Santa Barbara duo Remambran opened the show with folky alternative rock that was mostly gentle, but sometimes packed an unexpected punch. But I was most impressed with Seattle-based supergroup, iji, who really got the crowd moving. They played catchy, upbeat tunes with seriously unique lyrics and song titles including Orange Peel Moniker and the audience participation-friendly Candle Flame. This group was quite talented and very fun to watch. At times they reminded my of Vampire Weekend and Mac DeMarco, but their transitions were clearly all their own, incorporating several bass slides and intricate riffs into their heavily syncopated tracks. Their lyrics were almost comical as well, and it grew clear that this group truly has a good time creating their sound.

What was most inspiring to also see was the mutual admiration between Frankie Cosmos and iji, as each frontman and woman donned each other’s caps and were invited to perform during each other’s sets.
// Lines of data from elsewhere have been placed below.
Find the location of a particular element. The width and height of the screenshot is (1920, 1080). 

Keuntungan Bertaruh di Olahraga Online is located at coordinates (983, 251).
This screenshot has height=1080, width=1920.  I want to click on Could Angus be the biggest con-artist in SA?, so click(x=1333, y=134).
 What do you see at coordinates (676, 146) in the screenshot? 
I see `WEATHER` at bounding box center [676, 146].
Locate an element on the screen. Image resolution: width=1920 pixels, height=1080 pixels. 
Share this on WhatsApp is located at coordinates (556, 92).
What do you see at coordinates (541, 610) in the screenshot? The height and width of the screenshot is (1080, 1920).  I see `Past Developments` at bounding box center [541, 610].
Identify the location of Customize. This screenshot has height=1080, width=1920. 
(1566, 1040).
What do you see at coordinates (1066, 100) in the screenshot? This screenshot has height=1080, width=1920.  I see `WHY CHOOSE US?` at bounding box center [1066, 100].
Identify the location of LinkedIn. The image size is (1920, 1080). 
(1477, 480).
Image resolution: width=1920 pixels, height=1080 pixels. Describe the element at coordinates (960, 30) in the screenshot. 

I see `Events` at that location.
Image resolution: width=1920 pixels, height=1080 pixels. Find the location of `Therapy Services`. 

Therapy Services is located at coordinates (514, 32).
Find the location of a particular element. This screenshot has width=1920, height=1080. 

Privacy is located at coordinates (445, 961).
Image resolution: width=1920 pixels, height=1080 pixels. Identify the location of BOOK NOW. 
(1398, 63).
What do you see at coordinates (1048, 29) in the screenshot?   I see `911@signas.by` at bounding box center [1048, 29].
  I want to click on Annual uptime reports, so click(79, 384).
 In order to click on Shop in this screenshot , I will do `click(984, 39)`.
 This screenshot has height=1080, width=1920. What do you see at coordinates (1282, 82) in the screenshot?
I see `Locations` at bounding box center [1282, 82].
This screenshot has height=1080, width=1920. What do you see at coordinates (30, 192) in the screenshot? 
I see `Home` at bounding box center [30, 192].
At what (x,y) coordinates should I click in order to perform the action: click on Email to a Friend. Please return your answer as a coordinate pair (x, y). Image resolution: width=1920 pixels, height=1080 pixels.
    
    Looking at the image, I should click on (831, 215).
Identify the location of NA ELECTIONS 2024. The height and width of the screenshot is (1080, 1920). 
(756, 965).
Frankie Cosmos has quite a cult following in Los Angeles and I’m sure in various parts of the U.S. With her talent and charm, how could she not? Singer Greta Kline brought her A-game to this show with on-point vocals and engaging remarks to her fans.It was also not to my surprise that the frontman of iji happened to be a skilled saxophone improvisor, as he came to Cosmo’s rescue when she coyly asked if anyone in the audience played saxophone. For some of the tracks, she’d provide a brief, charmingly somber intro, such as “This song is about remembering that we all die alone,” with a smile, of course. They began with tracks from Next Thing and ended with a medley of tracks from Fit Me In.

I looked to the side after the show ended and to my delight there stood Mac Demarco, greeting and taking photos with concert-goers and fans with a  beer in his hand. And with that, the night ended at an early 9:00 p.m.—enough time to catch an entire new show or get really excited about being in bed by 10.